The disadvantage of using generic dataframes / geodataframes is that they are resource intensive, so Pythonanywhere.com keeps nagging me with your processes are in the tar pit. The problem is essentially merging two datastructures (list and dicts), and write out a geojson. Just hardcoding that in plain python isn't exactly difficult, and will probably be far less resource-intensive. But if you're familiar with pandas and geodataframes, my solution was quickest to write...
The script pythonbackend/bysykkeloslo.py
runs an infinite loop fetching data from https://developer.oslobysykkel.no/ . We have a merge process, where presumably static data with station locations (pulled once) are merged with fresh status updates (pulled every 15th second).

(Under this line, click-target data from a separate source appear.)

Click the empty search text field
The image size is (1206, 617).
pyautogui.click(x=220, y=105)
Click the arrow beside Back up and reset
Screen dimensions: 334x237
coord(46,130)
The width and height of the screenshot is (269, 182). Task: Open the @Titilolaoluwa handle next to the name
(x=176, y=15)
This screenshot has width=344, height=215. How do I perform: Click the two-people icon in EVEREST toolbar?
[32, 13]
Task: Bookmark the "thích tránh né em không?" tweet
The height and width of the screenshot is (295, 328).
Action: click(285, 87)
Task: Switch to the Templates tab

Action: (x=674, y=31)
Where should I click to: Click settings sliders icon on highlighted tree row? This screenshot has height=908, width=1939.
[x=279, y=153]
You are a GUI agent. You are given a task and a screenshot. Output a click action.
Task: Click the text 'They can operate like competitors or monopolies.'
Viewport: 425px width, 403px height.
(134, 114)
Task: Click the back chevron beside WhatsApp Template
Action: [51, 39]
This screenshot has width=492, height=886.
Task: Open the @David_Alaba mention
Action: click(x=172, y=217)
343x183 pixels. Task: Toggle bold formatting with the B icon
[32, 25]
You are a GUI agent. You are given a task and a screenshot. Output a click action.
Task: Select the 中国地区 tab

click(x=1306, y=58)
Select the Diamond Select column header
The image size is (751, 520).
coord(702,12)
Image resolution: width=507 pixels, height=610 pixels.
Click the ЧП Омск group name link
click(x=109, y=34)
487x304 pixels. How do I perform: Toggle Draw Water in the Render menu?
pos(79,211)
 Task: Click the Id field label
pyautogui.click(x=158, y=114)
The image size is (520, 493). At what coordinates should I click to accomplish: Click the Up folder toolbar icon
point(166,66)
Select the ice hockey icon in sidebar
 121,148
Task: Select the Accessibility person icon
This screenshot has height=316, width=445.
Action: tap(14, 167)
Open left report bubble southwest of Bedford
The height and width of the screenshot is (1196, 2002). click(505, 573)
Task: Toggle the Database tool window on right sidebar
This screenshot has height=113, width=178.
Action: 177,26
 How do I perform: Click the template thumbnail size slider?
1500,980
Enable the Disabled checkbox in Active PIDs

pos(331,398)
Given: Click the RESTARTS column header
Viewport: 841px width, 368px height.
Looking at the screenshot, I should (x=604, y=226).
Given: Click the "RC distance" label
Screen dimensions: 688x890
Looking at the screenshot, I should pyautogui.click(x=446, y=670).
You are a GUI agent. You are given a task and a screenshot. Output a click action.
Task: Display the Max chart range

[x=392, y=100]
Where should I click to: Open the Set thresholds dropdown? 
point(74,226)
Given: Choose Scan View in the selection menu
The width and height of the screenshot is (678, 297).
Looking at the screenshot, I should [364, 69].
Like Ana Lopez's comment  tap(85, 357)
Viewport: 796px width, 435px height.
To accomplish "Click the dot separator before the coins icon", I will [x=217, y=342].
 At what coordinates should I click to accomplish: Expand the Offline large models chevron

I have implemented the tips from https://help.pythonanywhere.com/pages/LongRunningTasks/ to keep the process running smoothly. Only one instance of this script can run at any time. Every hour we try to start a new process. If one process is running we let it be, if not we start a new one.
If (or rather when, see next paragrahp) the script crashes the data won't be updated before the next time we restart the script. Worst case is data will be close to an hour old before we've restarted. Of course, that's assuming valid data actually are available from the API.
There is absolutely NO input validation. The process WILL CRASH if the next REST GET operation does not go through or return incomplete data. Battle hardening with appropriate tests is straightforward, but left as exercise to the reader.
Another (easier) option is to delete the while-loop and just run the script once every N second.
The script debug_bysykkeloslo.py
will read the specific geojson-file, modify the number of available locks and bicycles and write back again. Infinite while-loop, process is repeated every 17th second.